Volunteers get their shine on for cystic fibrosis at the 2018 Shine Day.

Get your shine on for cystic fibrosis!

September 12, 2019 — 

It’s hard to miss 200+ volunteers in bright orange t-shirts. At the U of M, this can mean only one thing – it’s Shinerama season.

Shinerama is Canada’s largest post-secondary fundraiser in support of Cystic Fibrosis Canada. Over 35,000 student volunteers from 45 Canadian universities and colleges across the country come together every year to make a difference in the lives of those battling cystic fibrosis (CF). Student volunteers all over Canada are shining shoes, flipping burgers, washing cars and doing whatever it takes to raise crucial funding to fight CF.

At the U of M, the Commerce Students’ Association at the Asper School of Business organizes Shine Toba. In 2019, Shine Toba will host two Shine Days; one targeted to members of the U of M community, and the other day being a city-wide Shine Day. During Shine Days, volunteers will be shining shoes and collecting donations to fight CF. Shine Day Internal will also include alpacas and free Chaeban ice cream by donation!

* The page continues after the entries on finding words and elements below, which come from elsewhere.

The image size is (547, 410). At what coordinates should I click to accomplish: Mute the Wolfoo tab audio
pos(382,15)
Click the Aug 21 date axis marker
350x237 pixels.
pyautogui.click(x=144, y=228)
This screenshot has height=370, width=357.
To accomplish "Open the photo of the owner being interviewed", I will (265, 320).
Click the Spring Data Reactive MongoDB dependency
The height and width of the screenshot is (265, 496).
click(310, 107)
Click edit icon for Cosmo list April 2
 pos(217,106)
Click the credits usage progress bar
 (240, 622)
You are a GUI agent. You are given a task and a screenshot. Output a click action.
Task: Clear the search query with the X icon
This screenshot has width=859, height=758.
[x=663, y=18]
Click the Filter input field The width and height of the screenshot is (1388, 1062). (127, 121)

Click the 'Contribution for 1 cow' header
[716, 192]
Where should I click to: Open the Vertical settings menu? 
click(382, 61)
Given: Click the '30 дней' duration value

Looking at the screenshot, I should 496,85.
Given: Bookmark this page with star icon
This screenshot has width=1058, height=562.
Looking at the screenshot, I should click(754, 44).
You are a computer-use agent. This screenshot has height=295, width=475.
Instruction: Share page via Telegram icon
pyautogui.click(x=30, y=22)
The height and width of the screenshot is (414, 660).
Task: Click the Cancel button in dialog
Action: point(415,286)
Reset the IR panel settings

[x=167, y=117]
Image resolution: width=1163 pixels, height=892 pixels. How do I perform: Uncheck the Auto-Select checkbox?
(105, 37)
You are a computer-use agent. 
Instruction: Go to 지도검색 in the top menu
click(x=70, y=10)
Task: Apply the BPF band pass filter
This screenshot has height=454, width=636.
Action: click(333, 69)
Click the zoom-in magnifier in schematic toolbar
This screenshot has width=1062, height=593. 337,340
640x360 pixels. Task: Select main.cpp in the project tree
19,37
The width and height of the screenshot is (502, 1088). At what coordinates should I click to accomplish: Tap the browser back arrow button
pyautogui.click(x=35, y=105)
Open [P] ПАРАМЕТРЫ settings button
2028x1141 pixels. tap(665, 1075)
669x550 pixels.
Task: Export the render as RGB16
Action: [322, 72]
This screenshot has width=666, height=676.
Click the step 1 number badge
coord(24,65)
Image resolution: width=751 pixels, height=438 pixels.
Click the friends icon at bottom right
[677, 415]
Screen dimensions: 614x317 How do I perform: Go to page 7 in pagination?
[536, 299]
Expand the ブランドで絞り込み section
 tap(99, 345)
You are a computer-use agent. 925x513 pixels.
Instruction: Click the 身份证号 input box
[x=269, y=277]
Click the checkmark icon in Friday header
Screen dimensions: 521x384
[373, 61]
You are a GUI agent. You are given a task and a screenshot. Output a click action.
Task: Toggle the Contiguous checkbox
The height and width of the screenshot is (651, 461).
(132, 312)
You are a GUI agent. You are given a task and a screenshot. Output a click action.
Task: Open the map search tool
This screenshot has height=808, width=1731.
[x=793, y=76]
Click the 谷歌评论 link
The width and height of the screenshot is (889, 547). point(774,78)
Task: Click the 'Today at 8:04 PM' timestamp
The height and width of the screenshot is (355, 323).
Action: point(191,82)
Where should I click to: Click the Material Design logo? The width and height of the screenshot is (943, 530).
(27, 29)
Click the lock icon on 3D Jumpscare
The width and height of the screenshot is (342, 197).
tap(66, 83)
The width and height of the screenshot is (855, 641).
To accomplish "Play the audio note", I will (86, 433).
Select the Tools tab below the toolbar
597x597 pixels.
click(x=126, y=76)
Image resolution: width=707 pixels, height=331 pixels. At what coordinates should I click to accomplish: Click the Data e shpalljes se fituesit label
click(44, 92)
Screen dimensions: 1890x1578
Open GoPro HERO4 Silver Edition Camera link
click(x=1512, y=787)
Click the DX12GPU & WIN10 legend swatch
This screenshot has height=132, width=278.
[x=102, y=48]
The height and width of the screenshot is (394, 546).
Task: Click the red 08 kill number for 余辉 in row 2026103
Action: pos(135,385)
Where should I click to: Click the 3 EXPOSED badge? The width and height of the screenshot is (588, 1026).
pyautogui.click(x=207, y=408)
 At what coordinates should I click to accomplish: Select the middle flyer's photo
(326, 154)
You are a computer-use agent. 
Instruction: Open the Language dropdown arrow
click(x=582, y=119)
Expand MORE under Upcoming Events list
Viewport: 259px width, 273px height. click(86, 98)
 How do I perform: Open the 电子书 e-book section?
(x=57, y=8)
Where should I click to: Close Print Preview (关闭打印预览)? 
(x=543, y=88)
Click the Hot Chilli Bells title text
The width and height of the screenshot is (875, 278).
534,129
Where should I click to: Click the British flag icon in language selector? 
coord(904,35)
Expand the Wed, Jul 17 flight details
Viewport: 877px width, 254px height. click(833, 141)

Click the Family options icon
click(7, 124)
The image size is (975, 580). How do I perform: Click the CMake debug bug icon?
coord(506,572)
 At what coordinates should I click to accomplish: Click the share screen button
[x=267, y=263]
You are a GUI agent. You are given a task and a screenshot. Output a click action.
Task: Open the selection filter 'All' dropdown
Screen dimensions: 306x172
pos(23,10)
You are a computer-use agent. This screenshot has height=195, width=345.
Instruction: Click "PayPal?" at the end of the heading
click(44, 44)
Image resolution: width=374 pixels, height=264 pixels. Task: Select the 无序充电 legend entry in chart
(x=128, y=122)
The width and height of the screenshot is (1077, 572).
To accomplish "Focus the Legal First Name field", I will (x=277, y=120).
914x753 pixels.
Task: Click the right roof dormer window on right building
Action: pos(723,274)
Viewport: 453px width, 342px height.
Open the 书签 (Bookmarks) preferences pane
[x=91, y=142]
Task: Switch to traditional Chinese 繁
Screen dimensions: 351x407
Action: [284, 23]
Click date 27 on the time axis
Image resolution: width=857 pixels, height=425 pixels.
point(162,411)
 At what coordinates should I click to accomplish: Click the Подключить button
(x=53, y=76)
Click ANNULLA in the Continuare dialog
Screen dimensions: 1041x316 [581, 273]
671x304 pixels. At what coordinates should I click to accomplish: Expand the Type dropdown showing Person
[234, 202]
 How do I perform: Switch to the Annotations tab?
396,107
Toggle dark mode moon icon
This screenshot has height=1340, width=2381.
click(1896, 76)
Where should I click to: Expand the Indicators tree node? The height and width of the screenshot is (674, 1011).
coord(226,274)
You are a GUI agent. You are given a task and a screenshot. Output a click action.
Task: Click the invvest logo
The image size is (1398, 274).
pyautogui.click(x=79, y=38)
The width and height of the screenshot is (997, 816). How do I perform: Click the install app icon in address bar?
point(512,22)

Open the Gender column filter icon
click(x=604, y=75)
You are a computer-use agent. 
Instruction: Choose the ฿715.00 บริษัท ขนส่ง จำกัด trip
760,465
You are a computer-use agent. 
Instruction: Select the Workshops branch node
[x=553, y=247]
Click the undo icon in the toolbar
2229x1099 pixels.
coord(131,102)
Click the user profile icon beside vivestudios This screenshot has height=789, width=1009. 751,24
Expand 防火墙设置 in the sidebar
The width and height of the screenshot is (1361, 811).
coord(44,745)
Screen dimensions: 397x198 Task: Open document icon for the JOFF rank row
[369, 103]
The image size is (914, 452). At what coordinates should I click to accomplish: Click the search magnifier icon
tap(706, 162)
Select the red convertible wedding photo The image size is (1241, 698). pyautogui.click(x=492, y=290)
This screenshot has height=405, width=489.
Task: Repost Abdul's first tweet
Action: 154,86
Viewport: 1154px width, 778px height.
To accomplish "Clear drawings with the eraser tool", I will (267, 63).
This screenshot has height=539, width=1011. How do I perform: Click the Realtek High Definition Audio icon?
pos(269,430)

These events are in addition to the various fundraisers for the cause that took place over the summer months – which, according to Shinerama Co-Chairs Anna Mackay and Sam Burrage, have already raised over $10,000.

  • Shine Day Internal
    • Thursday, September 19, 2019
    • Duckworth Quadrangle, east of 66 Chancellors Circle
  • Shine Day External
    • Friday, September 20, 2019
    • Ten Shine Sites throughout Winnipeg
  • Shine Trivia Night
    • Thursday, October 3, 2019
    • The Hub
    • Theme: “The Office”
  • Shinerama Social
    • Friday, October 18, 2019
    • Upstairs in the Village

Shine Toba is still accepting volunteers to help shine shoes and collect donations at both Shine Days. Click here to volunteer or donate.

About CF

CF is the most common fatal genetic disease in Canada, claiming the lives of many children and adolescents each year. Although the disease is known to have an effect on multiple areas of the human body, it most commonly affects the digestive system and lungs. CF symptoms vary from person to person, however most suffer from the inability to properly digest fats and proteins, vitamin deficiencies that occur from absent pancreatic enzymes, and chronic infections. The most common cause of fatality is the gradual loss of lung function.

In 1960, a child diagnosed with CF was not anticipated to survive long enough to attend Kindergarten. Thankfully, with the money raised for Cystic Fibrosis Canada since, the life expectancy is now well over 50 years of age.